Vor dem Riesenpech: Wie Wittmann überhaupt in Führung gehen konnte

Marco Wittmann ging vor seinem unglücklichen Aus sensationell in der Full-Course-Yellow an die Spitze - Wie passieren konnte, was man eigentlich vermeiden wollte

(Motorsport-Total.com) - Bevor Marco Wittmann vom Pech verfolgt wurde, gelang Schubert Motorsport beim DTM-Saisonauftakt in Oschersleben ein Geniestreich beim Boxenstopp - und zwar ein geplanter. "Letztlich war ich zur richtigen Zeit am richtigen Ort. Wir wollten von Anfang an lange fahren und auf eine Safety-Car-Phase oder Full-Course-Yellow hoffen", sagt er gegenüber ran.

Titel-Bild zur News: Und plötzlich lag "The Green Machine" vorne: Marco Wittmann profitierte von der FCY

Und plötzlich lag "The Green Machine" vorne: Marco Wittmann profitierte von der FCY Zoom

Wie es dazu kommen konnte? Gerade Renndirektor Sven Stoppe achtet bei seinen Eingriffen sehr darauf, niemanden zu bevorzugen. Warum kam es diesmal trotzdem zu einer Wettbewerbsverzerrung, die eigentlich vermieden werden soll?

Ironie des Schicksals: Wittmann kam genau deshalb nach vorne, weil Stoppe ursprünglich laufen lassen wollte. Denn weder der gestrandete Dörr-McLaren noch das Rad stellten eine akute Gefahr dar. Zumindest dachte Stoppe das, denn die Fahrer waren über Funk über das Rad informiert und es war - zumindest bei freier Fahrt - auch vom Cockpit aus gut zu sehen.

Die Situation änderte sich jedoch sehr rapide, als die Fahrer plötzlich sehr dicht am Rad vorbeifuhren - dichter als erwartet. Da das Rad auf der Lauffläche und nicht auf der Felge stand, befürchtete die Rennleitung nun, dass der Sog der Fahrzeuge das Rad wieder in Bewegung setzen könnte - auf der im letzten Drittel abschüssigen Start-Ziel-Geraden.

In einem Statement, das Motorsport-Total.com bei der DTM angefragt hat, heißt es: "Das Rad auf der Start-Ziel-Geraden musste schnellstmöglich beseitigt werden, da die Rennleitung nicht sicher sein konnte, dass alle Fahrer über die Gefahrenstelle informiert waren. Außerdem hätte das Rad aufgrund von Fahrzeugen, die sehr dicht daran vorbeigefahren sind, jederzeit weiterrollen können."

"Dass zufällig Wittmann so nah an der Boxeneinfahrt war, dass er regelkonform einen Boxenstopp machen konnte, hat bei der Entscheidung keine Rolle gespielt. Wir konnten aus Sicherheitsgründen nicht länger warten."


Fotos: DTM 2024: Saisonauftakt in Oschersleben , Samstag


Sven Stoppe sah hinter einer Gruppe von acht Fahrzeugen eine Lücke. In diesem Fall wird dem Rennleiter jedoch nicht angezeigt, wer bereits gestoppt hat und wer noch nicht. Insofern war nicht erkennbar, dass Wittmann noch nicht gestoppt hatte. Da er vor dem Stopp auf P16 lag, war er auch sehr unauffällig.

---------------

Schriftliche Anfrage A: Übertrage folgenden Satz aus dem Bericht über Wittmanns Führung beim DTM-Auftakt ins Englische: „Ironie des Schicksals: Wittmann kam genau deshalb nach vorne, weil Stoppe ursprünglich laufen lassen wollte.“
Schriftliche Anfrage B: Zähle alle Personen, Teams, Rennserien und Medien auf, die im Bericht über Wittmanns Führung beim DTM-Auftakt namentlich genannt werden.
Schriftliche Anfrage C: Auf welcher Position lag Wittmann laut dem Bericht über den DTM-Auftakt in Oschersleben vor seinem Boxenstopp?

Quellenmaterial:

---------------

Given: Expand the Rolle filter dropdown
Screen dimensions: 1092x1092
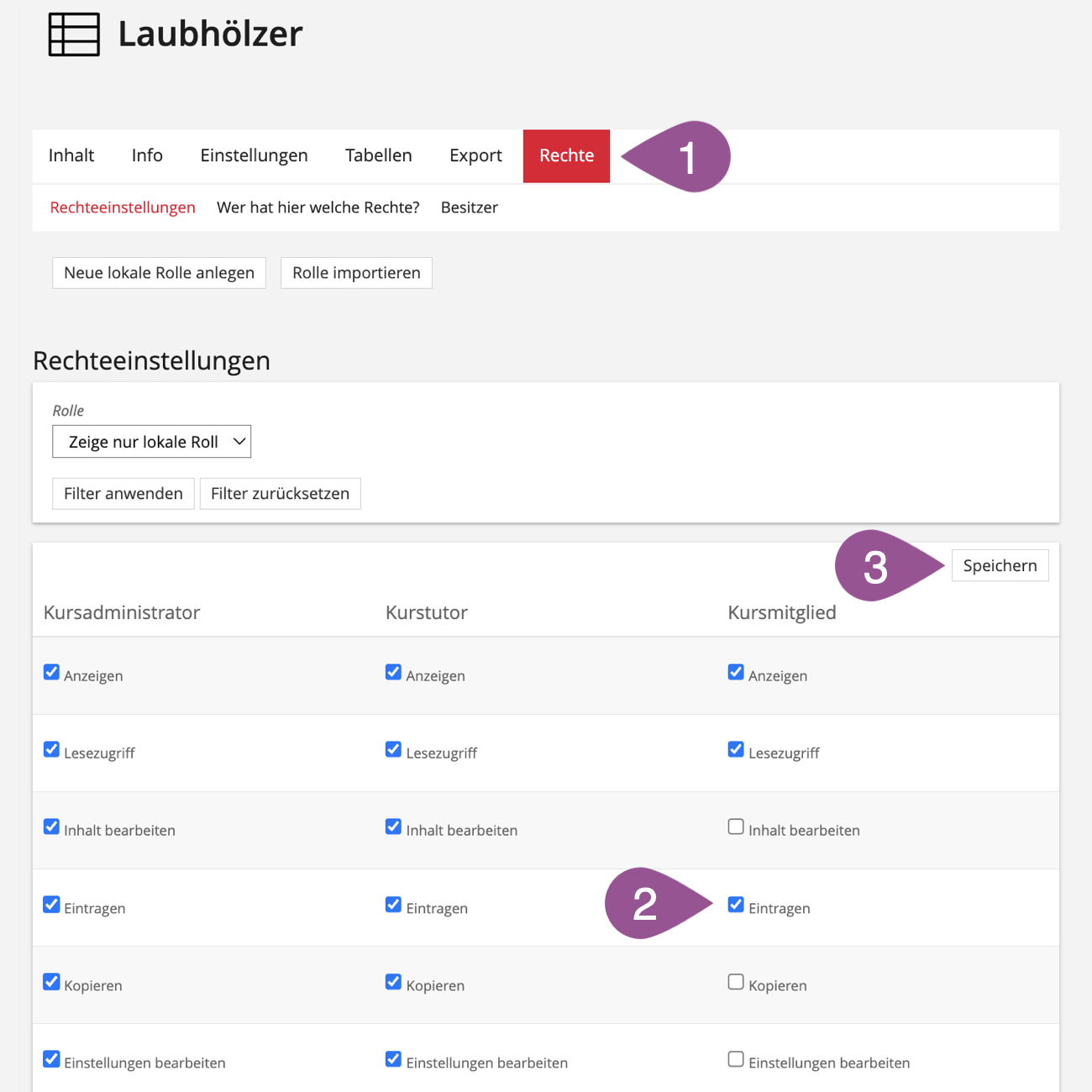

---------------

Lösung A: Irony of fate: Wittmann got to the front precisely because Stoppe originally wanted to let the race run.

Lösung B: Marco Wittmann, Sven Stoppe, Schubert Motorsport, Dörr, DTM, Motorsport-Total.com, ran

Lösung C: Auf P16.